McKenzie Westmore Reveals That She Has Tourette Syndrome: ‘I Was Afraid it Would Hurt My Career’

For 31 years, McKenzie Westmore had a secret that only her very inner circle — her parents, her husband and her son — knew. At 10 years old, she was diagnosed with Tourette syndrome, and has spent the rest of her life trying to hide the verbal and facial tics she has every day.

Now, at 41, Westmore wants to finally embrace her Tourette’s, and bring greater awareness to the “misunderstood” condition.

“Nine times out of ten, people make jokes about Tourette’s, and I’ve just had to go with it because I didn’t want to be the odd man out,” she tells PEOPLE. “And I’ve realized that there’s no such thing as the odd man out, because we all have our own oddities. We should all have that freedom to be able to speak freely about what our own disabilities are, because we all have our own issues.”

Westmore, an alum of the long-running soap opera Passions, spent the early years of her life getting cruelly bullied by her peers and chastised by her mother for her tics.

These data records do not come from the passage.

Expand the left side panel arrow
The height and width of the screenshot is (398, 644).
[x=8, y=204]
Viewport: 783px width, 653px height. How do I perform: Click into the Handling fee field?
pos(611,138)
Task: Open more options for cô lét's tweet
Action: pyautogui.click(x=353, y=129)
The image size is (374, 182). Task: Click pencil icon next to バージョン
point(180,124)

“I make a squeaking noise, like a mouse, and I still do it to this day,” she explains. “Most people outgrow it when they’re teenagers, but I did not. Mine exhibits in vocal tics and in facial tics; I furrow my brows. I always had to lie and say that I had dust in my eyes, or if it’s the squeaking noise to try and distract people.”

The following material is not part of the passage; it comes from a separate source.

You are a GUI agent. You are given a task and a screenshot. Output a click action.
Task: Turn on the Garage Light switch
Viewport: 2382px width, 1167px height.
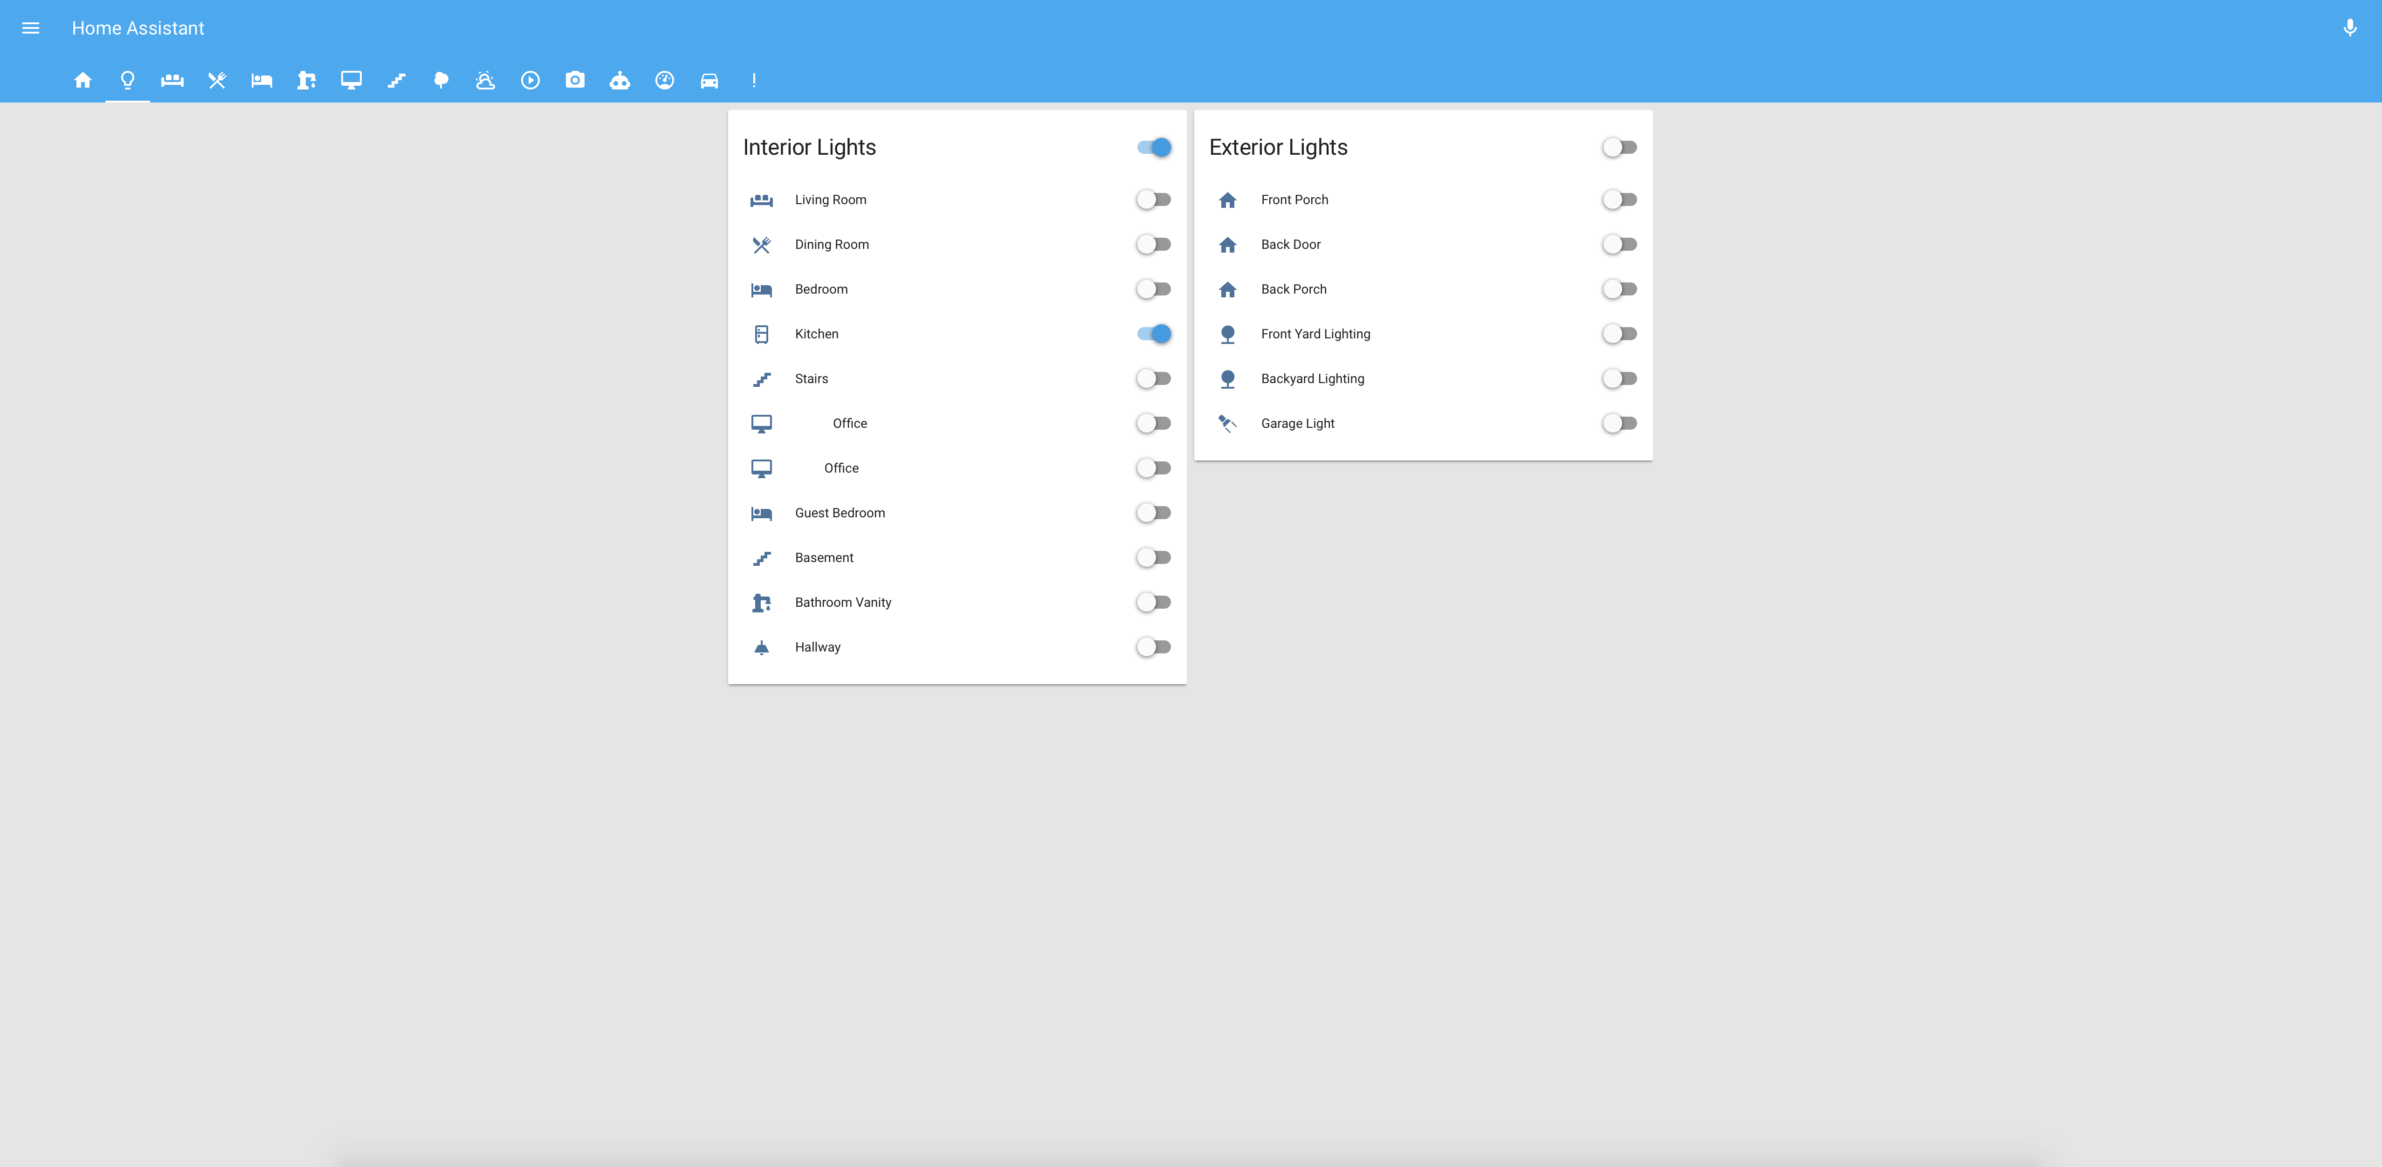(x=1619, y=424)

After Westmore was diagnosed at age 10, her mom repeatedly apologized for scolding her for what she now knew was a nervous system disorder that Westmore couldn’t control. Tourette’s is incurable, and at that point the only treatment was doses of lithium.

“That is a heavy-duty drug that my mom was not going to put a 10-year-old on,” Westmore says. “So I was not put on medication, and I just had to deal with it. And I was brutally made fun of in school, I was bullied, I was beaten up, and I just dealt with it. I had to live with it and get through it.”

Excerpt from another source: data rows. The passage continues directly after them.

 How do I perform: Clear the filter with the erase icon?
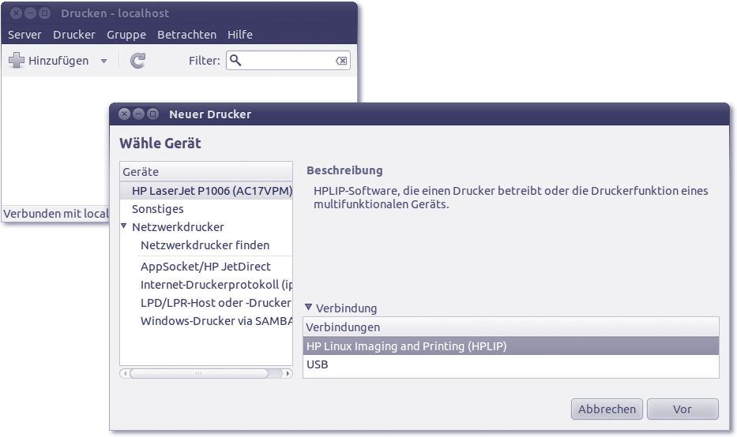(340, 61)
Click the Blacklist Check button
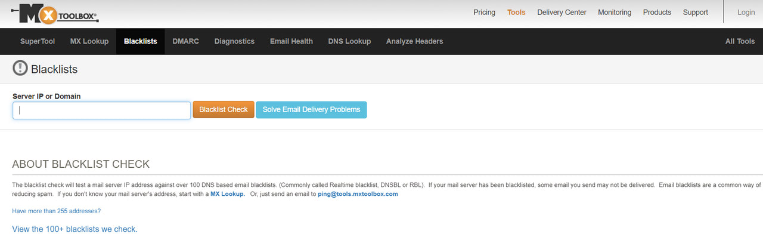 click(x=224, y=110)
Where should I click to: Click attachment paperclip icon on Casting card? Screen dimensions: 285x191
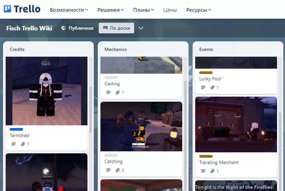[118, 92]
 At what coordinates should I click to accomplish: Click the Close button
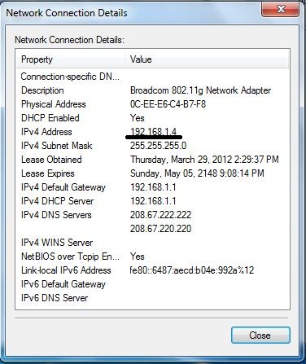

Through her “tough” childhood, Westmore relied on her faith and her parents, who allowed her to frequently change schools to get away from her tormentors. She eventually ended up at a performing arts school, where Westmore found her “outlet.”

“Being on stage is when I was able to relax,” she says. “My tics would stop and I would be able to create these characters and ignore everything else.”

After graduating from high school, Westmore dove right into an acting career, though she was always nervous that her tics would betray her.

“I knew that when I got on stage it would simmer down, but I always had that fear in the back of my head that someone will see me, or that it’ll come out in the middle of an audition,” she says.

For years, Westmore kept her Tourette’s under wraps. But she changed her mind after working on the short film Goodbye Dessa, created by a close friend for the Easterseals Disability Film Challenge.

“The majority of our cast and our crew had disabilities,” she says. “And as while we were filming, I started to research it and I didn’t realize that Tourette’s syndrome is considered a disability. I looked at the Tourette’s community and saw that there was no face for this; nobody to speak on their behalf. I wanted to come out with this.”

Westmore wants people to understand that it’s not just a disease that causes people to swear.

“Like autism, there’s a spectrum. There’s a spectrum of your motor and vocal tics, and it goes all the way to swearing, which is actually a very small percentage,” she says. “There are a lot of people who have the degree that I have, and they don’t understand it or their parents don’t understand it. They think it’s them misbehaving, and it’s not, it’s these things they can’t control.”

Westmore says that Tourette’s is not something to be afraid of.

“It doesn’t mean that you’re going to fly off the handle,” she says. “And this is not something you catch. You’re born with it, it’s a genetic predisposition. It’s not anything scary. It’s not misbehaving.”

Westmore is now proud to speak up about her condition, and wants better research into why it happens.

“This was something that I had pushed aside, that I had Tourette’s,” she says. “I thought of it as this annoying thing. I’ve realized that I don’t have to hide from it any more. I don’t need to stay quiet. I can tell people and not be embarrassed.”